- **Stated task 1**
Copy the listing word for word, from its start through the line containing "Click to share on Facebook (339, 155)".

- **Text**

────

Closed aleksandralavreneva closed 1 year ago

aleksandralavreneva commented 2 years ago

As introduced during the fifth webinar, two consolidated diagrams have been produced combining all core vocabularies: Core Person Vocabulary, Core Location Vocabulary, Core Business Vocabulary and Core Public Organization Vocabulary. These diagrams intend to give an overview of the classes and properties of the different vocabularies.

The Consolidated diagram in an exhaustive manner while the Simplified version focuses on the main concepts of each vocabulary and their connections.

With this issue, we would like to invite you to provide feedback on these diagrams.

────

- **Task input**

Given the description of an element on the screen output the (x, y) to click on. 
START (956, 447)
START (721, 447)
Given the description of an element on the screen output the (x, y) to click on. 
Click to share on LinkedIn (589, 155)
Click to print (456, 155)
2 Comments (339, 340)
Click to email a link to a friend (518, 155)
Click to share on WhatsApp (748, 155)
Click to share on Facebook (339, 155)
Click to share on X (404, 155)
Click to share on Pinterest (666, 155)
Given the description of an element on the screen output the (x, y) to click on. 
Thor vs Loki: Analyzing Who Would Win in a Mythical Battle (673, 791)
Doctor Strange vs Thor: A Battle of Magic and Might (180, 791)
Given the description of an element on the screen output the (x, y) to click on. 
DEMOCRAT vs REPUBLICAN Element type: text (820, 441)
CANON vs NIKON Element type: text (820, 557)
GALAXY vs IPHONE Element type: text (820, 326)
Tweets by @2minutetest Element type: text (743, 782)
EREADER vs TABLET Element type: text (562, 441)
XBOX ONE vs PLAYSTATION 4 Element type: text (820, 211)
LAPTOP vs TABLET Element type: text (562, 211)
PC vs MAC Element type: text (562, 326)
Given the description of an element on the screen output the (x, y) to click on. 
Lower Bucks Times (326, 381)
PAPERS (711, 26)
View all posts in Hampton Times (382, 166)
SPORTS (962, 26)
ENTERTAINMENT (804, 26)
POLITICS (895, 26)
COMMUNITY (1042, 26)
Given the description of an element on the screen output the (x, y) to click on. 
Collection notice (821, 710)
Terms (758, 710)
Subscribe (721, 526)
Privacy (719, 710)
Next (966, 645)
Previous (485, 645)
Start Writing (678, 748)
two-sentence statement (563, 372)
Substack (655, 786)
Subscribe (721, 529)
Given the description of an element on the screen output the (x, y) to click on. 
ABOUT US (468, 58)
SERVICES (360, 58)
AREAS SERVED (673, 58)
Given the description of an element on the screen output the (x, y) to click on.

────

- **Stated task 2**
In the text about the consolidated vocabulary diagrams, rewrite the passage from "As introduced during" to "on these diagrams." with "feedback" changed to "comments".

- **Right answer 1**
Given the description of an element on the screen output the (x, y) to click on. 
START (956, 447)
START (721, 447)
Given the description of an element on the screen output the (x, y) to click on. 
Click to share on LinkedIn (589, 155)
Click to print (456, 155)
2 Comments (339, 340)
Click to email a link to a friend (518, 155)
Click to share on WhatsApp (748, 155)
Click to share on Facebook (339, 155)

- **Right answer 2**
As introduced during the fifth webinar, two consolidated diagrams have been produced combining all core vocabularies: Core Person Vocabulary, Core Location Vocabulary, Core Business Vocabulary and Core Public Organization Vocabulary. These diagrams intend to give an overview of the classes and properties of the different vocabularies.

The Consolidated diagram in an exhaustive manner while the Simplified version focuses on the main concepts of each vocabulary and their connections.

With this issue, we would like to invite you to provide comments on these diagrams.